ЗАДАНИЕ: Процитируйте полностью статью о революции, не меняя в ней ни слова.

Но революция вовсе не только вихрь. Крестьянской революционной стихии отвечают Пугачев, Разин, отчасти Махно. Революционной стихии города отвечают Гапон, отчасти Хрусталев и даже Керенский. Это еще, однако, не революция, а только смута или суматоха на смуте, как керенщина. Революция же есть прежде всего борьба рабочего класса за власть, за утверждение власти, за преобразование общества. Она проходит через высочайшие свои кульминации, через острейшие пароксизмы кровавых схваток, но единой и неделимой она остается во всем своем течении — от первых робких истоков своих и до идеального заключительного момента, когда организованное революцией государство растворится в коммунистическом обществе.

ИСХОДНЫЕ ДАННЫЕ:

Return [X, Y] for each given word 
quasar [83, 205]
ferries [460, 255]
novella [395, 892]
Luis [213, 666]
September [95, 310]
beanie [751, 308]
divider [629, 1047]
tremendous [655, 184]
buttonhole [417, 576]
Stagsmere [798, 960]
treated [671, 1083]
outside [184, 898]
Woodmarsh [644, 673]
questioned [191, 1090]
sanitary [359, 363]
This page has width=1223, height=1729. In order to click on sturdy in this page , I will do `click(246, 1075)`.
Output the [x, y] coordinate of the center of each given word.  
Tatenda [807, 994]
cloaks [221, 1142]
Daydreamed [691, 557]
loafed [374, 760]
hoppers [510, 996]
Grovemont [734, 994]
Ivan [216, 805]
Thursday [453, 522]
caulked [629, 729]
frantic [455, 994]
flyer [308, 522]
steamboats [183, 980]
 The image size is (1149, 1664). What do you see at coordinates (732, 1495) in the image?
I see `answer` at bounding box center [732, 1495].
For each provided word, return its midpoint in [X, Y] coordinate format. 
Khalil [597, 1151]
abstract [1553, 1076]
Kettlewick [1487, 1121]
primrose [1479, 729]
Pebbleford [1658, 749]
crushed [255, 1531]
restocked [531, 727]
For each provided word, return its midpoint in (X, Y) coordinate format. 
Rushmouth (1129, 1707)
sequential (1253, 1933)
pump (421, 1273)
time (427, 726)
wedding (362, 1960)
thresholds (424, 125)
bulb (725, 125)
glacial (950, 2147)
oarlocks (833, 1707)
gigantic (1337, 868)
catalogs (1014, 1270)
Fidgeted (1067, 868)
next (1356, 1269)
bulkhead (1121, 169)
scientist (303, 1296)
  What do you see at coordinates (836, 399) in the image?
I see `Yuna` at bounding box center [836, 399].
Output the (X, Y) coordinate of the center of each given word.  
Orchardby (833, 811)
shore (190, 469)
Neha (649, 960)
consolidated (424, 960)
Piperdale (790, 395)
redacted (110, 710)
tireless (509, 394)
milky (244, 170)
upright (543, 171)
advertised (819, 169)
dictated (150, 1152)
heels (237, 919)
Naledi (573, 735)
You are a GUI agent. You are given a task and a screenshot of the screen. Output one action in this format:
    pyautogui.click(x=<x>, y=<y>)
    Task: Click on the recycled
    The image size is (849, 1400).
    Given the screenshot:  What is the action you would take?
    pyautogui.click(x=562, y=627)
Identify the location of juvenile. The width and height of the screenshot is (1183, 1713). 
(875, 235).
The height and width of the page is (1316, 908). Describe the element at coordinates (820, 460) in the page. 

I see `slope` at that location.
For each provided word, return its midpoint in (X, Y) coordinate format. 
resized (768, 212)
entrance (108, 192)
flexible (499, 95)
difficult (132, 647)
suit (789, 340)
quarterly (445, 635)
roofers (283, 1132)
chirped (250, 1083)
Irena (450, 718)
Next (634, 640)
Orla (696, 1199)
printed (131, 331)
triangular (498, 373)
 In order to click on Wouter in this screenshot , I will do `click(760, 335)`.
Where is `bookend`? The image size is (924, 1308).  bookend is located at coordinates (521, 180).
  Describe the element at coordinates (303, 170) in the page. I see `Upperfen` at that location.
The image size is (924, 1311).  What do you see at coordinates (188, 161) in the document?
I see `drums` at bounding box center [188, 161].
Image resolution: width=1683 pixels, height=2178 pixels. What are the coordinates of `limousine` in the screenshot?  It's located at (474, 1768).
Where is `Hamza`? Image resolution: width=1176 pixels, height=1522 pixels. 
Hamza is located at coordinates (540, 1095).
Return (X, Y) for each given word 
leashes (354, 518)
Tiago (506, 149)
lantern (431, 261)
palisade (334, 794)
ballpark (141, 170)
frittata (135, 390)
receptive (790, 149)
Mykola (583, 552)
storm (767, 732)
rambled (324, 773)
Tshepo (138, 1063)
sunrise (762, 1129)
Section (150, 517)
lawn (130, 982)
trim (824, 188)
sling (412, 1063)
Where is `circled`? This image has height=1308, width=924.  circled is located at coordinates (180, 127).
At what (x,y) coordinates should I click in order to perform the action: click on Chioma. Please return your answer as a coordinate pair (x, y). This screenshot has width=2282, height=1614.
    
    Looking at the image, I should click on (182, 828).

ОТВЕТ НА ЗАДАНИЕ:
Но революция вовсе не только вихрь. Крестьянской революционной стихии отвечают Пугачев, Разин, отчасти Махно. Революционной стихии города отвечают Гапон, отчасти Хрусталев и даже Керенский. Это еще, однако, не революция, а только смута или суматоха на смуте, как керенщина. Революция же есть прежде всего борьба рабочего класса за власть, за утверждение власти, за преобразование общества. Она проходит через высочайшие свои кульминации, через острейшие пароксизмы кровавых схваток, но единой и неделимой она остается во всем своем течении — от первых робких истоков своих и до идеального заключительного момента, когда организованное революцией государство растворится в коммунистическом обществе.